▸ **WORK INSTRUCTIONS**
All of the entries below are to be copied without any alteration.

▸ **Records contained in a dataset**

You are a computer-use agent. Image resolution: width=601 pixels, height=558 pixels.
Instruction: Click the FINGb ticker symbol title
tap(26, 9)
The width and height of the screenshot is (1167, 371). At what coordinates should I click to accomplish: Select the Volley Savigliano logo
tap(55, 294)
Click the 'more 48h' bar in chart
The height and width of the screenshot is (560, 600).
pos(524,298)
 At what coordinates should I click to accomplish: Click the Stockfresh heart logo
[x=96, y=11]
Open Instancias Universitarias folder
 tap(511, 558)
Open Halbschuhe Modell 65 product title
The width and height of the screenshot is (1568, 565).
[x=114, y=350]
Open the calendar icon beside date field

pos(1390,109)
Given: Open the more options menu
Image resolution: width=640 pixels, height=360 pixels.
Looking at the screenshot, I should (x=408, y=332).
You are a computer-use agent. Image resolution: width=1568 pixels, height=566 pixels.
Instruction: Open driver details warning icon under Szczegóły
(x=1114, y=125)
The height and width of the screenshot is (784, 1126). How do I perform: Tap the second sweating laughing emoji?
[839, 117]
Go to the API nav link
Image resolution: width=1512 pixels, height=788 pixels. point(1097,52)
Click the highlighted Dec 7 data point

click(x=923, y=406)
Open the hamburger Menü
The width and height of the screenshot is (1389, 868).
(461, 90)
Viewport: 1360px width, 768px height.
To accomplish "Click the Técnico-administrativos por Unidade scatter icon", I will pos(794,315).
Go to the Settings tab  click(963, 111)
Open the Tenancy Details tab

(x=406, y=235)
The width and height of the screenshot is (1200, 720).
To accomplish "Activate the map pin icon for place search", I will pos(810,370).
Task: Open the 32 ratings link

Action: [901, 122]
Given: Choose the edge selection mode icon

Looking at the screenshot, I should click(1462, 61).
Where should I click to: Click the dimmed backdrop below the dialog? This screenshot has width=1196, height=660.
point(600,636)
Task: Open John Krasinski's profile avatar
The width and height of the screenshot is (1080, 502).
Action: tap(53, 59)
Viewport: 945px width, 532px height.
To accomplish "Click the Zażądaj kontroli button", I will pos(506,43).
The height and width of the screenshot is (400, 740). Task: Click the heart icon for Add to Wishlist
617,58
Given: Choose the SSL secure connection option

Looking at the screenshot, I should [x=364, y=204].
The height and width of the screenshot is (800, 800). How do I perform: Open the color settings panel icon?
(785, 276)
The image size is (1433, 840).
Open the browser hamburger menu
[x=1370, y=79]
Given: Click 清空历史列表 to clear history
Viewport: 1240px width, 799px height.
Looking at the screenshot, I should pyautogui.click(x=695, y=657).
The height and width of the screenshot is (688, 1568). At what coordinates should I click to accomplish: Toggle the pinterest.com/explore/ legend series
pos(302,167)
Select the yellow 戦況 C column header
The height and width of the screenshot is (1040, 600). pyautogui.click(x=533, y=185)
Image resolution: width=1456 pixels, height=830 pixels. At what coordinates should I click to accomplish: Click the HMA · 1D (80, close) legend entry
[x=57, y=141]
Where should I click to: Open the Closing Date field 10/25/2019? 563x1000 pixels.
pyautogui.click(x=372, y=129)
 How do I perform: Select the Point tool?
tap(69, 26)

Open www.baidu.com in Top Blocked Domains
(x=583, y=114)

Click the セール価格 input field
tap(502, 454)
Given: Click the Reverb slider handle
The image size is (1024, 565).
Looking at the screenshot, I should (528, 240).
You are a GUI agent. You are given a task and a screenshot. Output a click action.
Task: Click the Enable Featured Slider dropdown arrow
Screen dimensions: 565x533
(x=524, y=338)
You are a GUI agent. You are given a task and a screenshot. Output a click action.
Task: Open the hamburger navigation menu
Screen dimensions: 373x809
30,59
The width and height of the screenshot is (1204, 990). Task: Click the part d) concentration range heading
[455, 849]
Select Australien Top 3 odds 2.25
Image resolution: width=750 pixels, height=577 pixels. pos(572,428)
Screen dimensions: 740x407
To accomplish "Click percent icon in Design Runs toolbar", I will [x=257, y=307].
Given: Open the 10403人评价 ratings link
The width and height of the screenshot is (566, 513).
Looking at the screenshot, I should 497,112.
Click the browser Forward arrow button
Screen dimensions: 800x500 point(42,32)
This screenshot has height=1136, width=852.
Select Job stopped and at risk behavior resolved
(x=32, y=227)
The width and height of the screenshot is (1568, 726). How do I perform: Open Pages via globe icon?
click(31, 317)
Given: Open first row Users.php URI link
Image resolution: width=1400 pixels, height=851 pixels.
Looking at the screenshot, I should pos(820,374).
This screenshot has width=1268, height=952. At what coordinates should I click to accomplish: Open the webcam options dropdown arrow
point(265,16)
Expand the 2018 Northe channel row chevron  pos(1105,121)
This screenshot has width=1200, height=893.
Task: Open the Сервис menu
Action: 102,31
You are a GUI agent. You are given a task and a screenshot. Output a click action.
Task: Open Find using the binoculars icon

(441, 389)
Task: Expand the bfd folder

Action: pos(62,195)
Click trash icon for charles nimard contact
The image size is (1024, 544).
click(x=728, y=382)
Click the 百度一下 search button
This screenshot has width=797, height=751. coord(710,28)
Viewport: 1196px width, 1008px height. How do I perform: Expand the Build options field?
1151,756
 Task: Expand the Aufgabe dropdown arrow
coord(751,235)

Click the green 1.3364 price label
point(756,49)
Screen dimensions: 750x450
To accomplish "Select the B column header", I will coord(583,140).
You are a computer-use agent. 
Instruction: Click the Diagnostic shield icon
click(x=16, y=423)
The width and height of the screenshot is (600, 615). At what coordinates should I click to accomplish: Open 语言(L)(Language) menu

▸ **TASK OUTPUT**
You are a computer-use agent. Image resolution: width=601 pixels, height=558 pixels.
Instruction: Click the FINGb ticker symbol title
tap(26, 9)
The width and height of the screenshot is (1167, 371). At what coordinates should I click to accomplish: Select the Volley Savigliano logo
tap(55, 294)
Click the 'more 48h' bar in chart
The height and width of the screenshot is (560, 600).
pos(524,298)
 At what coordinates should I click to accomplish: Click the Stockfresh heart logo
[x=96, y=11]
Open Instancias Universitarias folder
 tap(511, 558)
Open Halbschuhe Modell 65 product title
The width and height of the screenshot is (1568, 565).
[x=114, y=350]
Open the calendar icon beside date field

pos(1390,109)
Given: Open the more options menu
Image resolution: width=640 pixels, height=360 pixels.
Looking at the screenshot, I should (x=408, y=332).
You are a computer-use agent. Image resolution: width=1568 pixels, height=566 pixels.
Instruction: Open driver details warning icon under Szczegóły
(x=1114, y=125)
The height and width of the screenshot is (784, 1126). How do I perform: Tap the second sweating laughing emoji?
[839, 117]
Go to the API nav link
Image resolution: width=1512 pixels, height=788 pixels. point(1097,52)
Click the highlighted Dec 7 data point

click(x=923, y=406)
Open the hamburger Menü
The width and height of the screenshot is (1389, 868).
(461, 90)
Viewport: 1360px width, 768px height.
To accomplish "Click the Técnico-administrativos por Unidade scatter icon", I will pos(794,315).
Go to the Settings tab  click(963, 111)
Open the Tenancy Details tab

(x=406, y=235)
The width and height of the screenshot is (1200, 720).
To accomplish "Activate the map pin icon for place search", I will pos(810,370).
Task: Open the 32 ratings link

Action: [901, 122]
Given: Choose the edge selection mode icon

Looking at the screenshot, I should click(1462, 61).
Where should I click to: Click the dimmed backdrop below the dialog? This screenshot has width=1196, height=660.
point(600,636)
Task: Open John Krasinski's profile avatar
The width and height of the screenshot is (1080, 502).
Action: tap(53, 59)
Viewport: 945px width, 532px height.
To accomplish "Click the Zażądaj kontroli button", I will pos(506,43).
The height and width of the screenshot is (400, 740). Task: Click the heart icon for Add to Wishlist
617,58
Given: Choose the SSL secure connection option

Looking at the screenshot, I should [x=364, y=204].
The height and width of the screenshot is (800, 800). How do I perform: Open the color settings panel icon?
(785, 276)
The image size is (1433, 840).
Open the browser hamburger menu
[x=1370, y=79]
Given: Click 清空历史列表 to clear history
Viewport: 1240px width, 799px height.
Looking at the screenshot, I should pyautogui.click(x=695, y=657).
The height and width of the screenshot is (688, 1568). At what coordinates should I click to accomplish: Toggle the pinterest.com/explore/ legend series
pos(302,167)
Select the yellow 戦況 C column header
The height and width of the screenshot is (1040, 600). pyautogui.click(x=533, y=185)
Image resolution: width=1456 pixels, height=830 pixels. At what coordinates should I click to accomplish: Click the HMA · 1D (80, close) legend entry
[x=57, y=141]
Where should I click to: Open the Closing Date field 10/25/2019? 563x1000 pixels.
pyautogui.click(x=372, y=129)
 How do I perform: Select the Point tool?
tap(69, 26)

Open www.baidu.com in Top Blocked Domains
(x=583, y=114)

Click the セール価格 input field
tap(502, 454)
Given: Click the Reverb slider handle
The image size is (1024, 565).
Looking at the screenshot, I should (528, 240).
You are a GUI agent. You are given a task and a screenshot. Output a click action.
Task: Click the Enable Featured Slider dropdown arrow
Screen dimensions: 565x533
(x=524, y=338)
You are a GUI agent. You are given a task and a screenshot. Output a click action.
Task: Open the hamburger navigation menu
Screen dimensions: 373x809
30,59
The width and height of the screenshot is (1204, 990). Task: Click the part d) concentration range heading
[455, 849]
Select Australien Top 3 odds 2.25
Image resolution: width=750 pixels, height=577 pixels. pos(572,428)
Screen dimensions: 740x407
To accomplish "Click percent icon in Design Runs toolbar", I will [x=257, y=307].
Given: Open the 10403人评价 ratings link
The width and height of the screenshot is (566, 513).
Looking at the screenshot, I should 497,112.
Click the browser Forward arrow button
Screen dimensions: 800x500 point(42,32)
This screenshot has height=1136, width=852.
Select Job stopped and at risk behavior resolved
(x=32, y=227)
The width and height of the screenshot is (1568, 726). How do I perform: Open Pages via globe icon?
click(31, 317)
Given: Open first row Users.php URI link
Image resolution: width=1400 pixels, height=851 pixels.
Looking at the screenshot, I should pos(820,374).
This screenshot has width=1268, height=952. At what coordinates should I click to accomplish: Open the webcam options dropdown arrow
point(265,16)
Expand the 2018 Northe channel row chevron  pos(1105,121)
This screenshot has width=1200, height=893.
Task: Open the Сервис menu
Action: 102,31
You are a GUI agent. You are given a task and a screenshot. Output a click action.
Task: Open Find using the binoculars icon

(441, 389)
Task: Expand the bfd folder

Action: pos(62,195)
Click trash icon for charles nimard contact
The image size is (1024, 544).
click(x=728, y=382)
Click the 百度一下 search button
This screenshot has width=797, height=751. coord(710,28)
Viewport: 1196px width, 1008px height. How do I perform: Expand the Build options field?
1151,756
 Task: Expand the Aufgabe dropdown arrow
coord(751,235)

Click the green 1.3364 price label
point(756,49)
Screen dimensions: 750x450
To accomplish "Select the B column header", I will coord(583,140).
You are a computer-use agent. 
Instruction: Click the Diagnostic shield icon
click(x=16, y=423)
The width and height of the screenshot is (600, 615). At what coordinates should I click to accomplish: Open 语言(L)(Language) menu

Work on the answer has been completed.